Thailand and other countries with a growing medical tourism industry may have welcomed the demonetisation drive in Indian.
In the current winter season of medical tourism, 50-60 per cent of foreigners visiting India have either postponed or cancelled their tours, or shifted to Bangkok and other destinations.
And the potential loss pegged to the Indian exchequer due to this shift could be more than $1.5 billion (₹1,100 crore).
In 2014 and 2015, nearly 2 lakh and 2.40 lakh medical tourist, respectively — mostly from West Asia, Africa, Russia and former USSR regions — came to India, which offers relatively less expensive healthcare. The Ministry of External Affairs issues special visas to these medical tourists. Exact data on NRIs and PIOs were not immediately available, as they usually visit home on long-term or non-medicare visas.
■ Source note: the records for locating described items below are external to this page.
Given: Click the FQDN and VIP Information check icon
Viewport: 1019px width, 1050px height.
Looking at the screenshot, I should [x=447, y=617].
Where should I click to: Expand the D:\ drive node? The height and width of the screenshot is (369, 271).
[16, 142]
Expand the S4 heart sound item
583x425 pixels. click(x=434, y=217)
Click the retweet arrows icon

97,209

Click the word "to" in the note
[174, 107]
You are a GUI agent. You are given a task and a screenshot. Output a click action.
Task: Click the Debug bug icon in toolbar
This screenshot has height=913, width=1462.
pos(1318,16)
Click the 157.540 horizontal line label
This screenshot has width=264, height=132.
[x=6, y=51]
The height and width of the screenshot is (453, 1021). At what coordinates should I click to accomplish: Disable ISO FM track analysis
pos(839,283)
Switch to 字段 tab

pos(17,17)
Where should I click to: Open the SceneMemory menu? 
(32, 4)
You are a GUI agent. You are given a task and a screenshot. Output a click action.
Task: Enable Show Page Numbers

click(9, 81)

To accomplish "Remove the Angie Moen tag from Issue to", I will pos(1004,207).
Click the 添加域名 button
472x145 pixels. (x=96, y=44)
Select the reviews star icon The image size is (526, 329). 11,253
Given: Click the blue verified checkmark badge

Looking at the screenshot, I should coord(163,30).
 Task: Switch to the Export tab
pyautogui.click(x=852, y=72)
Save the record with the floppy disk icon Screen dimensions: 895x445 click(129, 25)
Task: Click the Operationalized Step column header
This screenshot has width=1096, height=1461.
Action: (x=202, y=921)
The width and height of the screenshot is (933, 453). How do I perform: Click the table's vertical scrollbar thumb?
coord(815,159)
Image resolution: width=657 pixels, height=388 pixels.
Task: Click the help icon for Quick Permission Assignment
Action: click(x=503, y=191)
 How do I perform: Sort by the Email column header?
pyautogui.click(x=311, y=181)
In 2015, India’s medical tourism industry’s market size was nearly $3 billion (₹ 2,100 crore), which was projected to go up to $8 billion (₹5,600 crore) by 2020, with a 15-20 per cent annual growth rate in number of patients.
“On an average, a foreigner seeking healthcare in India spends around $15,000 on their visit. They mostly visit during winter. But during the past one month since demonetisation, around 50 per cent of our clients have postponed, cancelled or shifted to other places,” Anshul Mittal, co-founder, Konsult App, a healthcare teleconsultation platform, told BusinessLine .
Cash crunchThese patients, he said, mostly depend on hard cash — Indian rupees or US dollars — as they have no bank accounts in India.
Vipul Jain, founder of Noida-based stem-cell therapy start-up Advancells, said: “Except in emergency cases, almost 60 per cent of these patients have postponed, cancelled or shifted their date with doctors, as they cannot suddenly arrange new currency notes. They mostly come from relatively poor countries. We even helped some of them shift to other destinations.”